Burkett testing an essay on Auth+

Be honest. Have you ever paid someone to write a paper for you while in college? Before technology advanced, this may have looked like handing a friend $20 and telling them to give it their best shot. Nowadays, people called ghostwriters are paid by students to write things like papers and speeches that students can submit as their own work.

This approach makes plagiarism detection more difficult for educators.

Park Hills resident Barry Burkett is an instructional designer and the co-founder (along with Wasi Khan) of the Northern Kentucky-based company Sikanai, an education technology startup. Khan is a former ghostwriter living in Pakistan and knows the industry from the inside out.
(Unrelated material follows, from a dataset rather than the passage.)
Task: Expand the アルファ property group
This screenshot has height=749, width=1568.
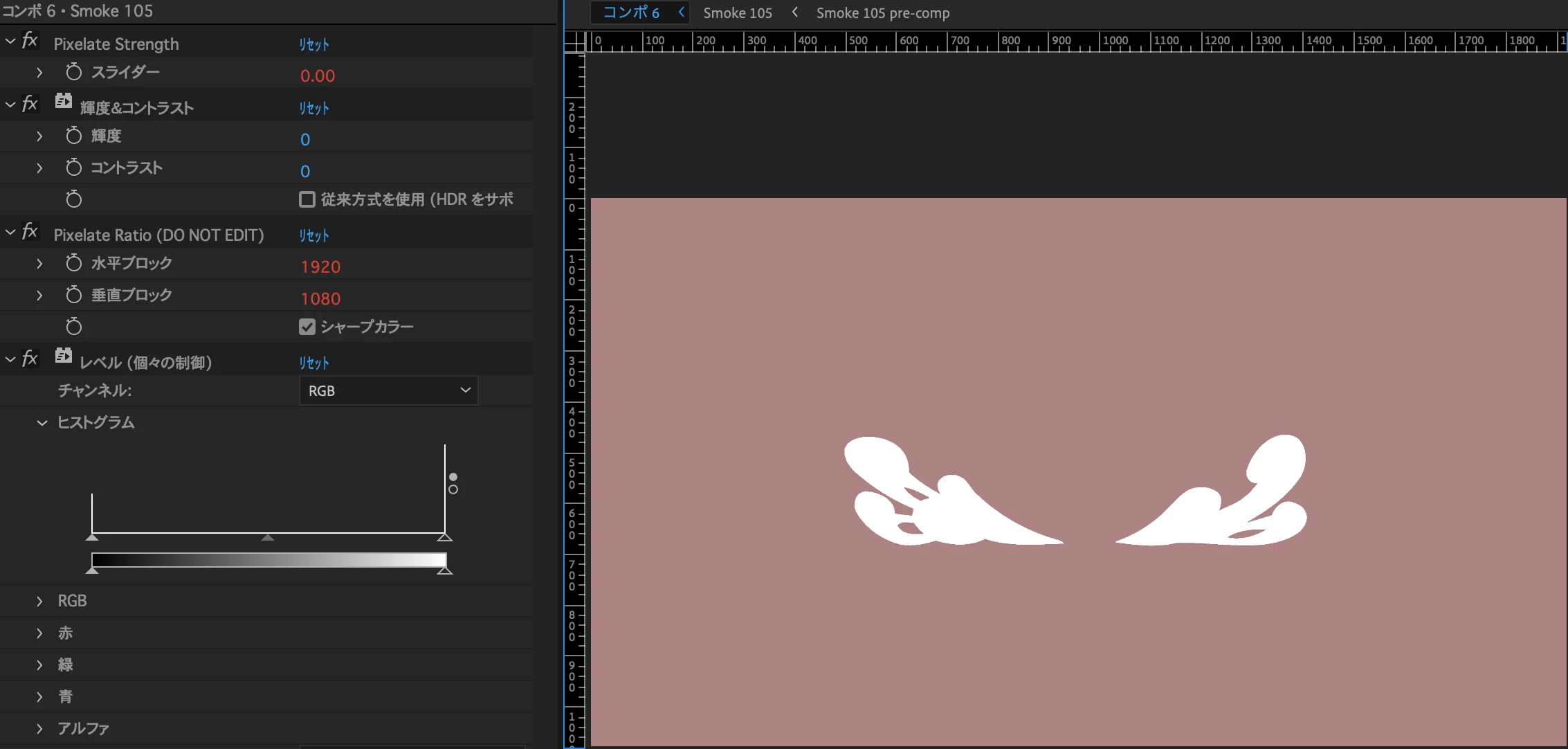Action: tap(39, 729)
The two met online while discussing the growth of ghostwriters in classes while Burkett was teaching at Eastern Kentucky University. They recognized a gap in the market for plagiarism detection in higher education and created a program called Auth+.
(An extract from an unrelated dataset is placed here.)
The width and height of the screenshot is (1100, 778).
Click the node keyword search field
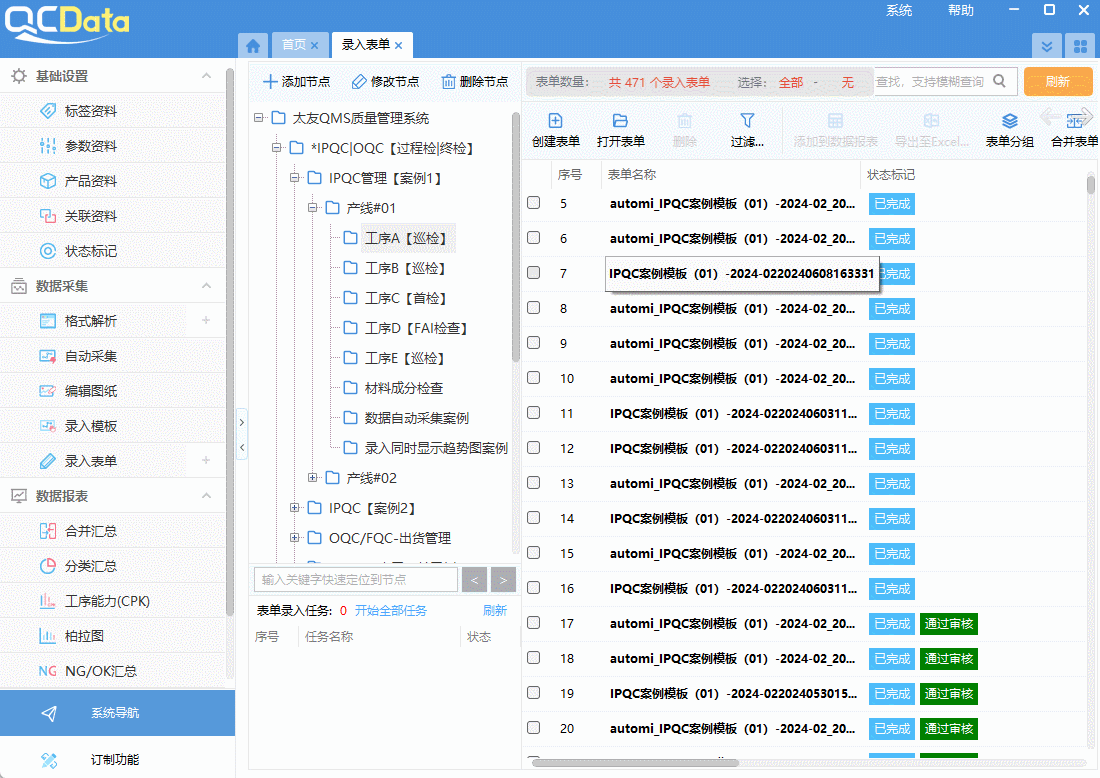(357, 579)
After a student submits an assignment, a professor sends them a link to the Auth+ portal, which uses artificial intelligence (AI) to create quizzes of six questions unique to the student’s writing, which tests style, content, and memory. The program does this through multiple choice questions and fill-in-the-blank prompts to test for lexical similarity or the measurement of how similar two-word sets are.

In other words, if you’re the student, it’s testing how well you know your own vocabulary.
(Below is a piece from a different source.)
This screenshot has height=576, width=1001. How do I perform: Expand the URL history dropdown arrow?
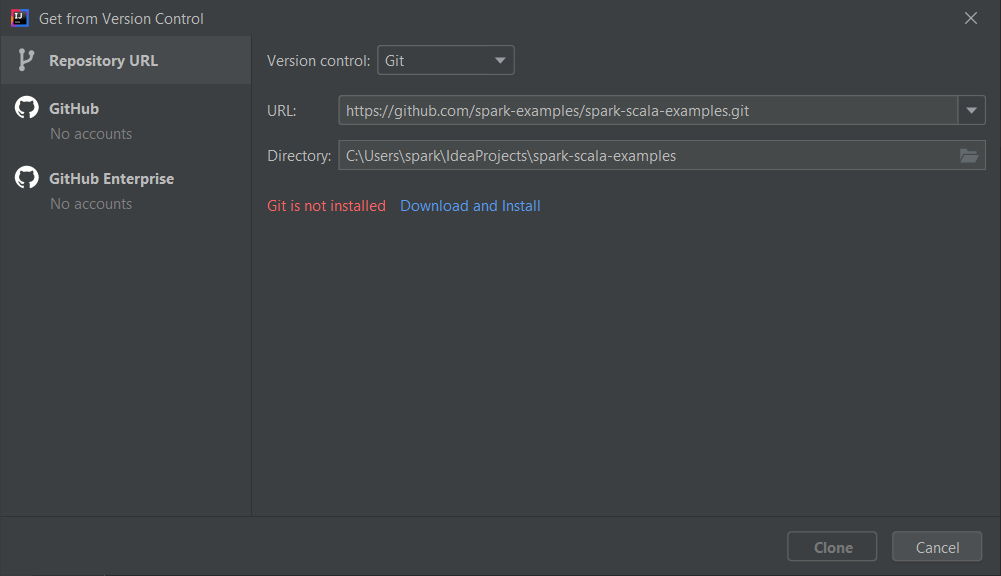tap(972, 110)
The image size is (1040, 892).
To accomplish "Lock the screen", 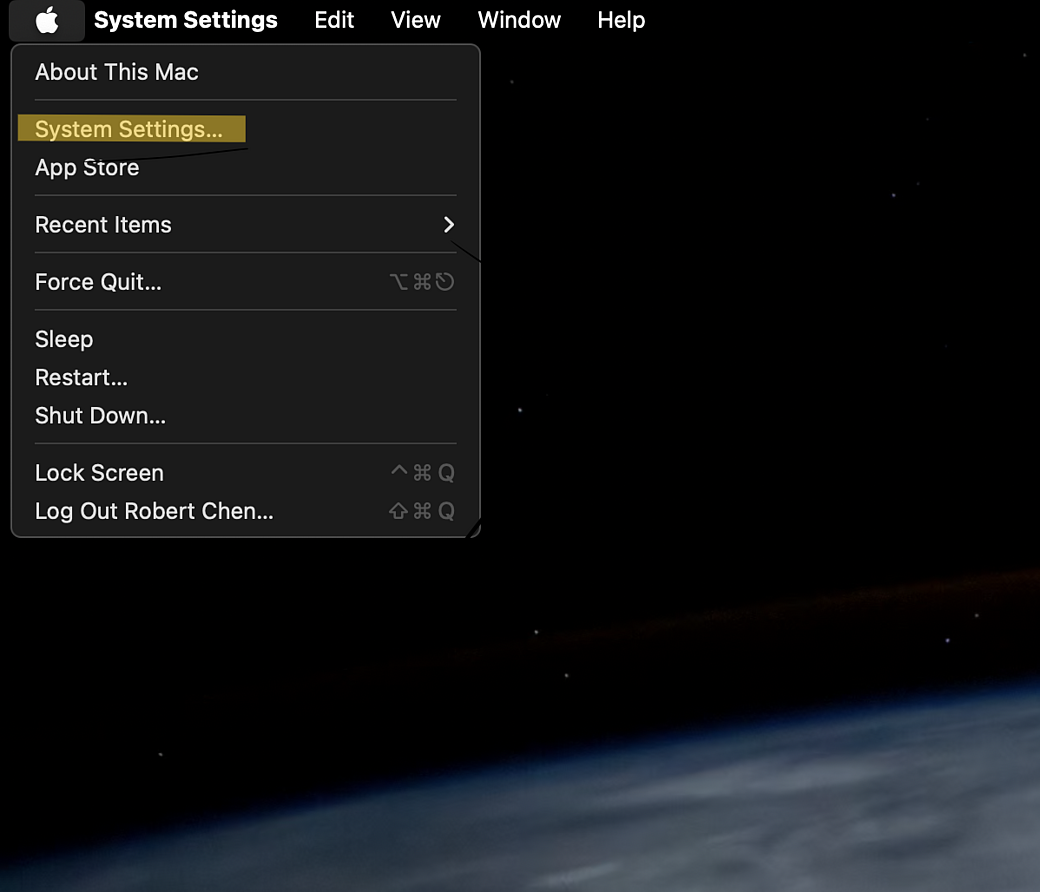I will [x=99, y=472].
The questions are under a time limit that makes it hard for the student to try and look up the correct answers, as well as software detecting if additional windows are open. The program then delivers a report for the teacher/professor to review.

An example of the type of question the AI on Auth+ creates: “Which of these sentences are in your paper?”

“It gives instructors the idea not if you cheated but how familiar you are with what you wrote and if the instructor should follow up with you based on the results,” Burkett said.

The current plagiarism detection software at schools is programs like Safeassign and Turnitin. Burkett said those programs use an open domain that cross-references a base of information to determine if students are copying and pasting from other articles or using unoriginal content. The issue with those programs is unique content is not detected, so they can’t tell if a ghostwriter is involved.

Auth+ is a flagship product of Sikanai and has been in operation for about one year. While the company is currently meeting with schools and demoing its product to get it out and in service, it applied to work with an international incubator to explore its options within the market. 

Sikanai is working with SuperCharger Ventures, an international education technology incubator based in London, Singapore, and Hong Kong. SuperCharger Ventures’ “Incubator 2.0” cohort will help Burkett and Khan see where their product fits in the market. Burkett said the 19-member cohort is attending a 24-week program where participants learn alongside one another while attending startup education panels, receive mentorship, and building capability.

“At the end of the program, we will have the opportunity to speak with the network of investors at SuperCharger Ventures to see if they will work with us,” Burkett said. 

Sikanai is also working with the Kentucky Small Business Development Center (KSBDC) to help create business plans, funding, and basic business fundamentals.

Burkett said while the product was made with the higher education market in mind, he had seen interest in people who work at the high school level and community journalism centers.

“It’s a flagship product, but we’re seeing the potential around it,” Burkett said.